We have now adjusted our financial model to reflect PAF’s guidance. While this has involved an increase in forecast production in FY22, guidance for FY22 appears somewhat conservative in the context of production in FY21. Moreover, there is probably a degree of uncertainty regarding likely output from Evander in FY22. For the moment, we have retained production from Evander underground at 26,400oz reflecting solely anticipated output from the 8 Shaft Pillar project, in this case, supplemented by production of 9,118oz from tolling from surface sources through the ETRP plant to result in total output from Evander of 35,518oz. However, it is possible that production from Evander underground will be augmented by the execution of the 8 Shaft decline project (see below) to maintain production at approximately 34,000oz per annum for the Evander 8 Shaft complex as a whole. In this case, any additional production from tolling from surface sources (historically of the order of 10,000oz pa) through the ETRP is likely to result in overall output from Evander in excess of 35,518oz. The effect of Edison’s adjustments to its model has resulted in a modest, 4.6% decline in normalised earnings in FY22 to US$99.9m (cf US$104.6m previously) and a similar decline in normalised HEPS from 5.43c/share to 5.18c/share, albeit with the production caveat noted above and the observation that this will still represent an increase relative to FY21 and therefore record earnings and profitability for the group.
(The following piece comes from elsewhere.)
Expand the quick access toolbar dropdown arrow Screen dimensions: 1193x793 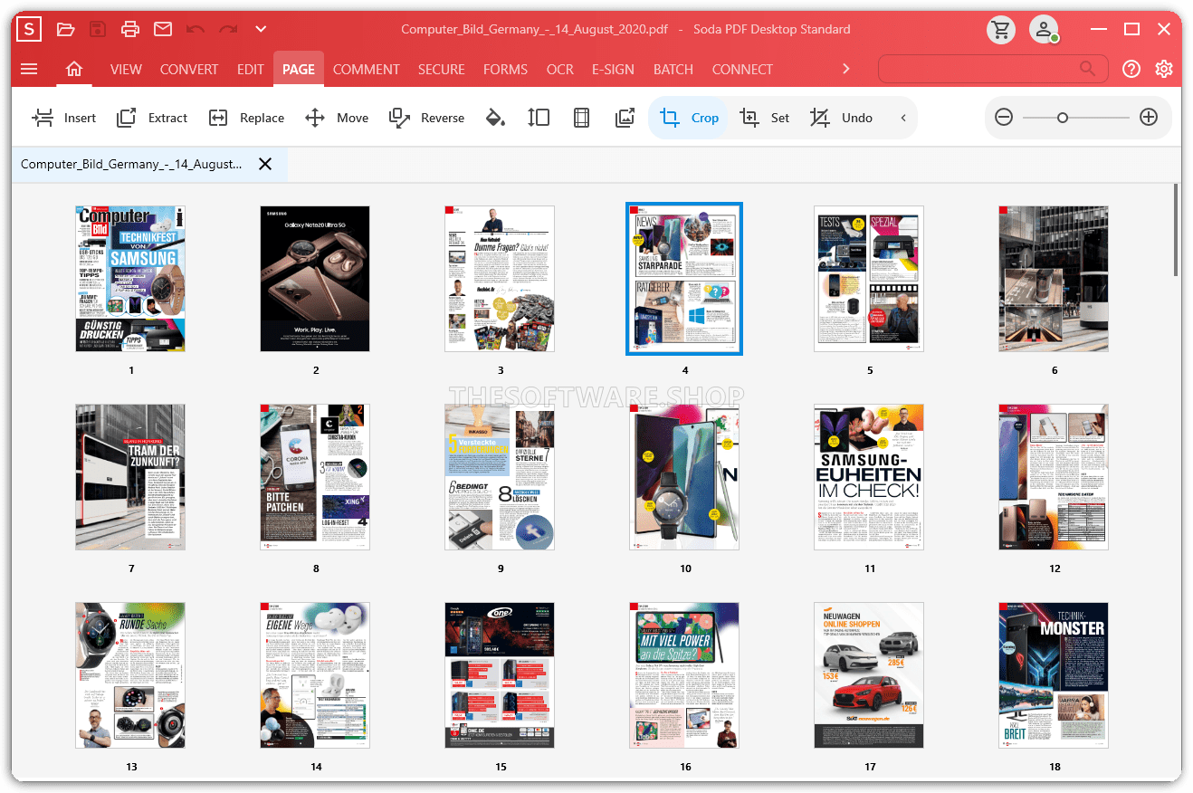(261, 29)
This compares with a range of analysts’ expectations of 3.60–4.93p/share, or 4.98–6.81c/share (source: Refinitiv, 21 July 2021).

Growth projects

Pan African has recently added two new projects to its existing portfolio of growth projects (already including Royal Sheba, the Fairview sub-vertical shaft, Rolspruit, Poplar, Evander South etc) in the form of the Mintails/Mogale project and the 8 Shaft decline 24 Level project.

Mintails/Mogale

One of the assets with the most immediate optionality in the company’s portfolio is Mintails/Mogale, which could yet prove very similar in nature to Elikhulu, and into which PAF is currently conducting due diligence with a view to acquiring.

On 6 November 2020, PAF announced that it had entered into a conditional agreement with the liquidator of Mintails’ assets for the purchase of the total share capital and associated loans of Mogale Gold Pty Ltd and Mintails SA Soweto Cluster Pty Ltd. Due diligence has been extended until January 2022. In the meantime, PAF has successfully concluded both a fatal flaw analysis and a high-level financial evaluation of the project, which would be similar in nature to Pan African’s flagship Elikhulu project. Key outcomes of the financial evaluation are as follows:

An optimal throughput feed of c 0.8Mtpm (cf Elikhulu’s 1.2Mtpm).
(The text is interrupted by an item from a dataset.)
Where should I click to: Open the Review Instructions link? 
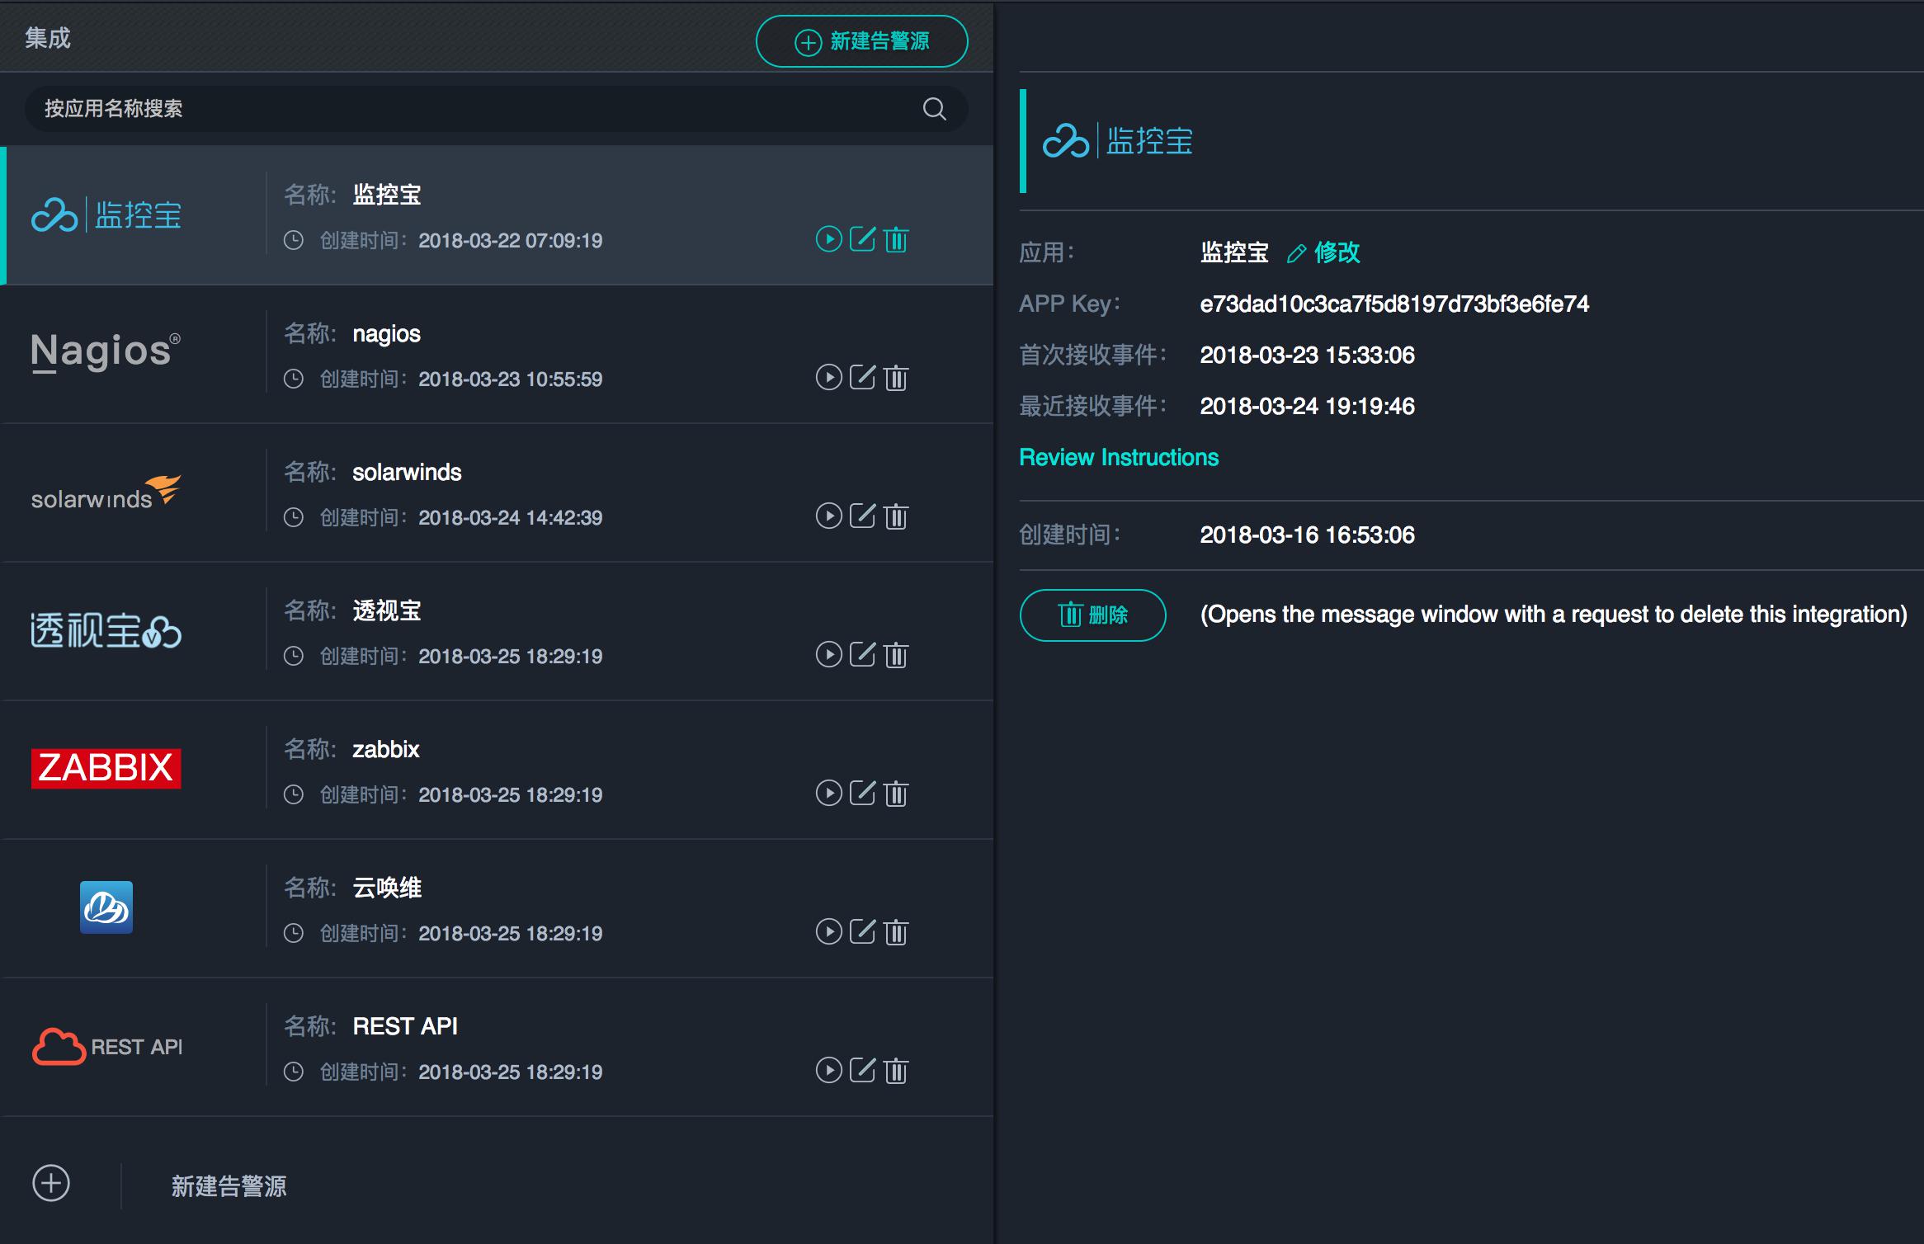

Metallurgical recoveries of c 53% (cf Elikhulu’s 48%).

An all-in sustaining cost (AISC) of c US$800/oz.

An NPV10.71 of ZAR1,469m, or US$101.3m at a gold price of US$1,770/oz and a forex rate of ZAR14.50/US$, or ZAR0.762/share, US$0.053/share or £0.038/share.
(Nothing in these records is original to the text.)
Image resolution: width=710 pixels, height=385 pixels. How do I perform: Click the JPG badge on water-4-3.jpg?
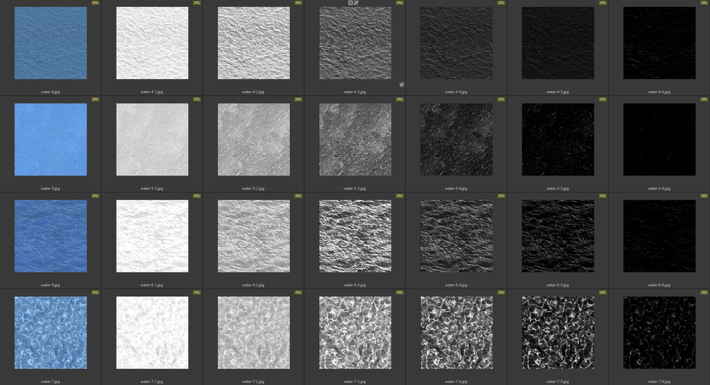pos(399,3)
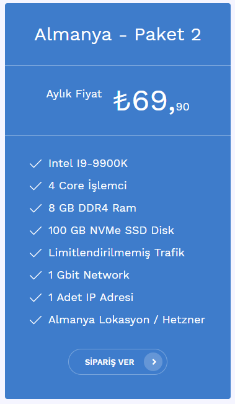Click the checkmark beside Limitlendirilmemiş Trafik
Viewport: 235px width, 404px height.
[x=35, y=253]
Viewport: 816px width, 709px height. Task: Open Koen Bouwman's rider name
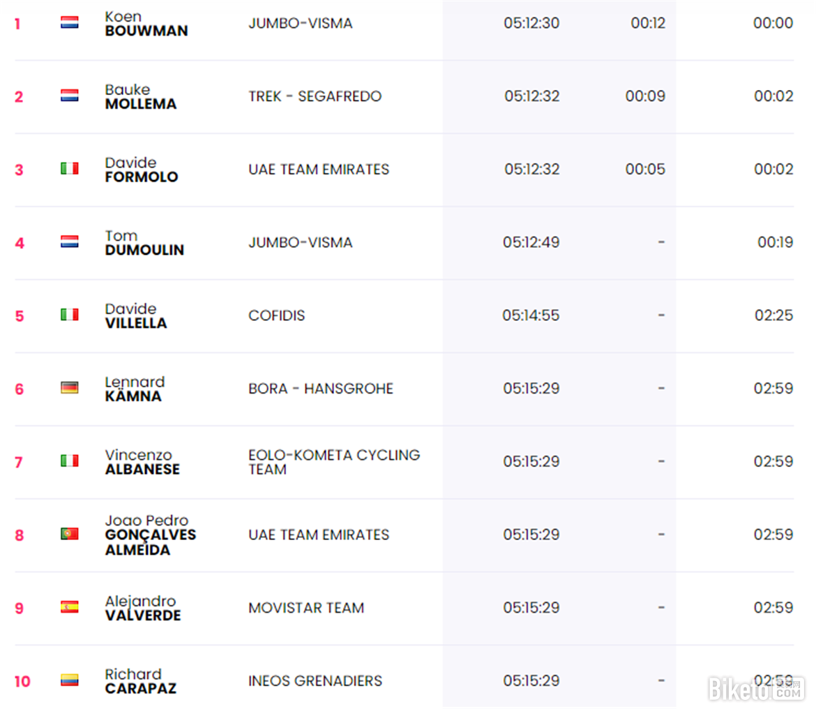click(146, 24)
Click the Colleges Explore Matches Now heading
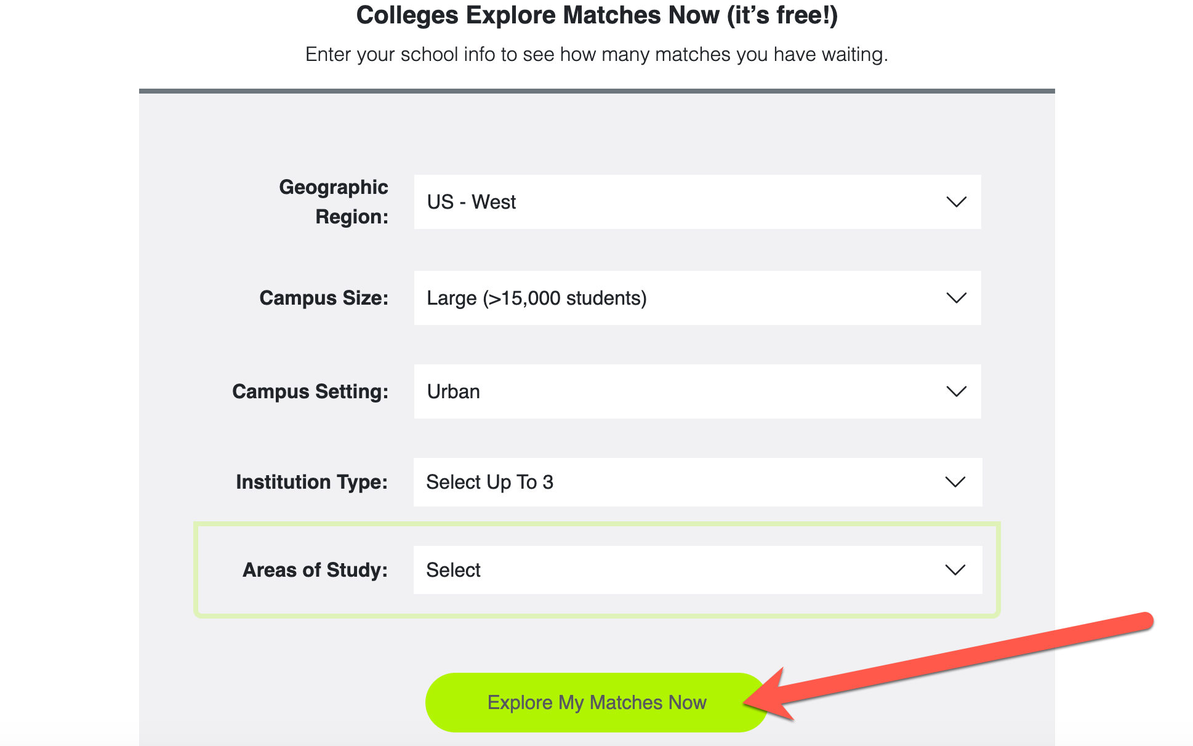This screenshot has width=1193, height=746. tap(597, 15)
Initial project capital of ZAR1,000m (US$68.9m at ZAR14.50/US$) and life of mine capital of ZAR1,700m (US$117.2m).

Average annual production of 44,400oz pa.

A 12-year life of mine.

A real post-tax internal rate of return of 42.8%.

The concept study did, however, identify areas that will require further evaluation, including:

Tailings storage facility deposition capacity constraints.

The availability of water sources in the area to support re-mining operations.

Additional test work to confirm metallurgical recoveries.

In the meantime however, by way of comparison, investors should note that Mintails’ and Mogale’s aggregate resource of 2.36Moz compares favourably to Elikhulu’s original resource of 1.7Moz and its initial reserve of 1.5Moz, but at a fractionally higher grade of 0.30g/t (cf Elikhulu’s 0.29g/t). PAF announced the results of an independent definitive feasibility study (DFS) on Elikhulu on 5 December 2016, which demonstrated an NPV9 of US$75.9m (or, then, 5.0c/share, or US$40.95 per resource ounce) at a gold price of US$1,180/oz and a forex rate of ZAR14.50/US$. At the time, Edison estimated Elikhulu to be worth US$69.9m (or 4.6c/share) at a 10% discount rate and to be capable of adding 1.33p to EPS in the first eight years of its operation (albeit there are now 28.0% more shares in issue). Now however, with capex having been expended (but with not all associated debt having been repaid), we estimate a current valuation for Elikhulu of c US$136.32 per initial resource ounce or US$179.08 per residual resource ounce. As such, and albeit with suitable caveats such as the Mintails/Mogale assets developing in a similar fashion to Elikhulu, PAF could acquire for US$1.31/oz an asset that should be worth US$9.88/oz as an in-situ resource (see Gold stars and black holes, published in January 2019), could be worth US$40.95/oz (pre-production) and may be worth up to US$191.94/oz (post-initial capex and debt repayment).

8 Shaft no. 2 decline 24 Level project

Pan African has continued to maintain the integrity of the underground infrastructure at Evander even after the end of high-volume, deep-level underground mining in May 2018. While limited vamping operations have continued since then, PAF has now concluded an internal technical and economic study into the merits of mining the number 2 decline on 24 Level at 8 Shaft (Phase 1 of the project) with an option to extend mining to levels 25 and 26 at a later date (Phase 2).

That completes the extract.